4) Likewise, your question "What has "westernization" cost Korea?" was answered with so many ideas about self-esteem, mental health, economics, loss of self, growth of competitiveness, and more. Much of what you shared is very overwhelming to me as your "reader." I read with sadness about the families who 'split' to accomplish an American education for their children.

5) Your plan to effect change and understanding through visual literacy is something I am glad you have shared in this paper. I hope that you will share more about this with us before the semester ends. Reading your ideas at the end of the paper reminded me of someone that Judi P. and I know. Her name is Jen B., and she has done some visual "story-sharing" with students. In addition to the works that you create through your own hands and heart, what a journey it would be to enable young Korean women to tell their stories visually.

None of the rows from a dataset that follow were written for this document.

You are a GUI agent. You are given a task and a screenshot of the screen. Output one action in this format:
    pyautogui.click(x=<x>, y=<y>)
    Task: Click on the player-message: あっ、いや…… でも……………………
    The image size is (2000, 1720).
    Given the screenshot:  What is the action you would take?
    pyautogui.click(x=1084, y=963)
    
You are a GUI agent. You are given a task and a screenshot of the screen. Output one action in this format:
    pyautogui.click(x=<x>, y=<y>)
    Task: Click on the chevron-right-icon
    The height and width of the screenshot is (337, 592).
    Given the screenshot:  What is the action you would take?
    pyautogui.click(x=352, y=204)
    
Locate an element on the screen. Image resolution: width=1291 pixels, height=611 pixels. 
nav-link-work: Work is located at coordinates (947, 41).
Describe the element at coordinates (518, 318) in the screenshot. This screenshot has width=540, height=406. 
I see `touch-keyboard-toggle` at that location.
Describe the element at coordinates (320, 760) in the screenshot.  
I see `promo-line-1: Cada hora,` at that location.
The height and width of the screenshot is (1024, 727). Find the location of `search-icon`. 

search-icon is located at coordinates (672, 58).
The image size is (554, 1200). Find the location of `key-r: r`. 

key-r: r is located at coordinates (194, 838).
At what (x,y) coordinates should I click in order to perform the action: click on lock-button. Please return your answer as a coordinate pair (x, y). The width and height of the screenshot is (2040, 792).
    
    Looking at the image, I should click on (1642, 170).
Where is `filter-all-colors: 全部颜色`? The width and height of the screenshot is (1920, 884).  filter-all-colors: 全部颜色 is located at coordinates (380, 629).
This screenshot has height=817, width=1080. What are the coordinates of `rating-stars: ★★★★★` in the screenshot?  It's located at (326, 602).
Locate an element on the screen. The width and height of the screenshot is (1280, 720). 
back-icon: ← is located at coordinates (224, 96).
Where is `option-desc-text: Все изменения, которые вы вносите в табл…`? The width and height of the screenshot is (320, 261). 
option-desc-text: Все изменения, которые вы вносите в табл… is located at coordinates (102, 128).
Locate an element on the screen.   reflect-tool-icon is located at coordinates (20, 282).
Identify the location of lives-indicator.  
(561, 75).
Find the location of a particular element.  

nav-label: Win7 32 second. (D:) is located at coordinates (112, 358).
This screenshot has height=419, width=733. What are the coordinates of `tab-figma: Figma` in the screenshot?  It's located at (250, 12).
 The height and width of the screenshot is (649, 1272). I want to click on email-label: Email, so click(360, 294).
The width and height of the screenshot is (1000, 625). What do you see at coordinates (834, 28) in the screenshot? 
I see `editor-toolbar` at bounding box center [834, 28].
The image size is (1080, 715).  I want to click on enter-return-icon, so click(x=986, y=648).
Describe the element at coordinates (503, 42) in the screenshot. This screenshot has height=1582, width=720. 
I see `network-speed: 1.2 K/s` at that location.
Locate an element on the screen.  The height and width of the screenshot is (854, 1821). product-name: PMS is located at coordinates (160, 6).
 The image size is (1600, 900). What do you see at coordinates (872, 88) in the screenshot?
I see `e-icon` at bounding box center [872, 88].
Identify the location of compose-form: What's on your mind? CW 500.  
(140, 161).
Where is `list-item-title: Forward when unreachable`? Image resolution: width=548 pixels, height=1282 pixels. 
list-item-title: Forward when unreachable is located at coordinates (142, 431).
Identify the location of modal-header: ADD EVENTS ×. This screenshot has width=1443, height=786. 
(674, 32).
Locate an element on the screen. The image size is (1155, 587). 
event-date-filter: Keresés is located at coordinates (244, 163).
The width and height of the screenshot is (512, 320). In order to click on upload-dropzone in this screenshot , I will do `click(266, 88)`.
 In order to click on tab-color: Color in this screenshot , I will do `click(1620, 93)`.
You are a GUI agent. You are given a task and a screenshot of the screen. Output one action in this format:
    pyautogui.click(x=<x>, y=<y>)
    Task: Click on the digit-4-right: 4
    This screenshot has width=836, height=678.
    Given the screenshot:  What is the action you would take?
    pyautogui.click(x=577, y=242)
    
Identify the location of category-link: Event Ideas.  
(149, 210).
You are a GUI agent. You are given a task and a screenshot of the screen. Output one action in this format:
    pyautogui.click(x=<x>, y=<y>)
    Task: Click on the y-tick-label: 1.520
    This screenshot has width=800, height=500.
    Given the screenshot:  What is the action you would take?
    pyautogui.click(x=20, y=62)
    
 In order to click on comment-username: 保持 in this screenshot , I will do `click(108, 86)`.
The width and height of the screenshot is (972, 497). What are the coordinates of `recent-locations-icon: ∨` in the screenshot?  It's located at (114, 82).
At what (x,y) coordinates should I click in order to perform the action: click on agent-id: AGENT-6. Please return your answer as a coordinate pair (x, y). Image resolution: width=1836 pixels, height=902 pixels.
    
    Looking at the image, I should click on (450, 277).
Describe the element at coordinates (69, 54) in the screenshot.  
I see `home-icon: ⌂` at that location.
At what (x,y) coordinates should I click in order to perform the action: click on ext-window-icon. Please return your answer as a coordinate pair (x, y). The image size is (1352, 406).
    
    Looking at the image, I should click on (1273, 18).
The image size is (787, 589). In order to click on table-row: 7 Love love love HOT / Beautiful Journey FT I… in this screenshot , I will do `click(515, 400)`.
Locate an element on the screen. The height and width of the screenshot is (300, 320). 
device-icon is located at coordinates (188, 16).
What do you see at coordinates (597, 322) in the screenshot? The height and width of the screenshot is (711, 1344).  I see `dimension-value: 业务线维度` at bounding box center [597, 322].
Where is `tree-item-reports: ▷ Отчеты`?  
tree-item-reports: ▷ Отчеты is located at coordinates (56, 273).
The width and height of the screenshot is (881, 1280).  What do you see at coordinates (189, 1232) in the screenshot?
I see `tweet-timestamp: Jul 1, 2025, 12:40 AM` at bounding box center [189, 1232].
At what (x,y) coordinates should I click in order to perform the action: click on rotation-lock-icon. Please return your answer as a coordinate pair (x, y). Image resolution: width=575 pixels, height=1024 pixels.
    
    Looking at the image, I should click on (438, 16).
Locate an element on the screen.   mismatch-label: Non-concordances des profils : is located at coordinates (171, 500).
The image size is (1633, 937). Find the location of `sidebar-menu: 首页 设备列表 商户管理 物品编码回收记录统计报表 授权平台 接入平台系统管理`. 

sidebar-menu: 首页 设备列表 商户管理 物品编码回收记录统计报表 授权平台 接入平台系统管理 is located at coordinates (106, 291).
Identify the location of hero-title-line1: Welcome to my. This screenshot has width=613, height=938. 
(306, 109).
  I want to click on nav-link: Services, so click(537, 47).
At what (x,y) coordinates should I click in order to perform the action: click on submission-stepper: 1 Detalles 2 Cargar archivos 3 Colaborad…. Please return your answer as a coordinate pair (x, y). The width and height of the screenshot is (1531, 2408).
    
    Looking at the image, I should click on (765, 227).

I thoroughly enjoyed reading your work, and I thank you for it.

Ann M.

jdoc :

Hi Hgunkyoung,

I am amazed by the ways in which you were able to connect both Foucault and Butler to your life and experience! You've done this powerfully through several personal and cultural examples. I enjoy hearing about your goals as a feminist art educator because you always remind me of the great purpose and importance that you bring to the work you do.

Thanks for sharing and making me think.

Jessie

Judi Petkau :

Very interesting! The historic and sociocultural story you tell of Korea and your own experiences illustrate the power struggles your art educational/self-realizational work is striving to address. How modern, multiply colonized Koreans have been disciplined to think and behave is revealing. Ann mentioned Jen's work with her students... It is related. Jen has found that fostering her students' creation of visual work of meaning to them (and risking creating her own work with them) has revealed deeper thinking and proved to motivate student partipation.

I keep thinking of a Vancouver based artist (name I forget but I'll find it), a member of a Northwest coast tribe who is working to rebuild, revive her native traditions. Although much of the Northwest Coast imagery--from totem poles to raven stories-- is seen and commerically popular as tourist goods, she feels as an artist what she needs to reclaim is the performance of culture, the social activities and language that was banned by government. She began with linguistic study - expertise- in her native language that is greatly threatened. Her work is visual but includes photo, text and installation/performative bits, too. She's working within a western notion of art as public interaction and public conversation. Ack! I wish I could remember her name. I'll let you know.